Rather than a case of either author directly influencing the other, a common set of literary influences vis. speculative (weird) fiction, etc, may be the most accurate way to connect the two authors, which may have resulted in some of their thematic and even specific conceptual similarities (e.g. nameless things and great old ones- the unknown things gnawing in the depths and Lovecraft's 'unnameable', etc).
Anyway and also,
The line in Lovecraft's Call of C, where the protagonist says that he has, basically l, seen too much and can now never be comfortable and feel safe echos Frodo's awareness and sense of what he has seen and undergone, which leaves him unable to find comfort or even contentment in Middle Earth, causing both protagonists to resign themselves to leaving their lives which were previously uncomplicated by cosmic horror... I suppose there is a not-too-subtle forbidden fruit allegory in there, eh? (In Call, the author is resigned to his ibpending murder, and in LOTE, Frodo knows he has to leave Middle Earth- both because they Knew/Saw Too Much...

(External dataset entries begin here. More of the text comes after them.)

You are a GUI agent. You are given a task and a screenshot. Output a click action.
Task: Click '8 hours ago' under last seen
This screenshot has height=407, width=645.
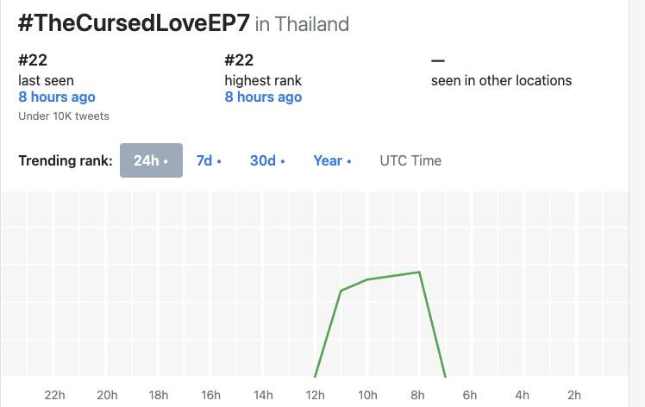coord(57,97)
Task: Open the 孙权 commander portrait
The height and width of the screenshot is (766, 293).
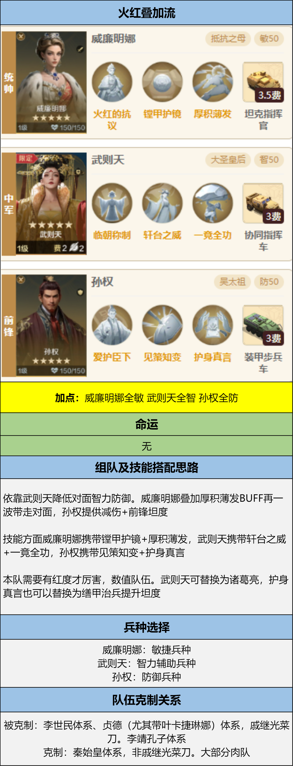Action: (51, 326)
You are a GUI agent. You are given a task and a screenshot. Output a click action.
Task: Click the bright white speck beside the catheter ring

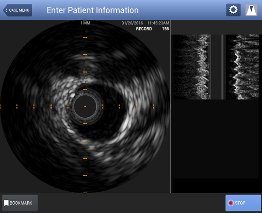pyautogui.click(x=72, y=96)
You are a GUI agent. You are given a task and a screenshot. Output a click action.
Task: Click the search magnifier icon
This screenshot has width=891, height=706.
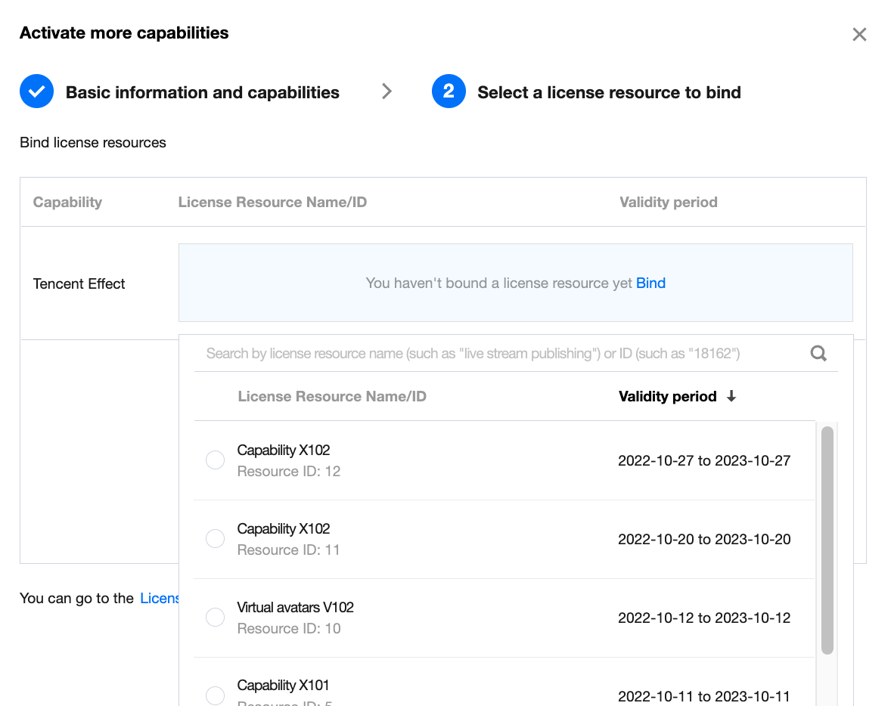click(818, 353)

There are many other points that you raised that I found interesting, but this is already a stupid long post...
Cheers! (Of course I've subbed and +1 and look forward to more from this interesting channel.)
I will read the strange inscriptions, gaze into the forbidden orbs, and hang out with Sauron. I know it's not good for me but you can't stop me!
These are literally my two favorite authors ever
For me Tolkien's love & use of the ancient as opposed to Lovecraft's fear of it can be seen best in a Doctor Who quote: "I love old things, they make me sad" "what's so good about being sad?" "Its happy for deep people"
Has pretty big “high IQ” Copypasta vibes
Fascinating! Thanks!
According to Tolkien’s conception of time, we are now in the Seventh Age. And though Morgoth was cast into the void forever, his corruption of the world is still with us, and will be until a new heavenly world replaces the one we live in. Looking at human history, it’s easy to see that we might still be living in a world corrupted by Morgoth, and although there are good people, good things and good times, they are inescapably swept away by the horrors we inflict on ourselves. Supernaturally speaking, Tolkien likely believed in demonic principalities and powers that influence the evil in our world. Dread and hopelessness can seem like cthonic forces arising from the depths. Fear of death and the unknown can overwhelm us in dark times and places.
Excellent video essay!!!
Thanks Lexi!
first video i see from you, awesome stuff and very insightful analysis, thanks :)
New subscriber here, well met! I very much enjoyed this comparison video and it is clear you have a great knowledge of both author's works. A small complaint is that, in the latter half, you focus on Tolkien in depth without (in my opinion) a matching depth examination of Lovecraft's works. I suppose the shorter stories make that more difficult, but perhaps you might supply an update? I'm a fan of both authors.
Fantastic! Where's R'lyeh in Arda, I wonder?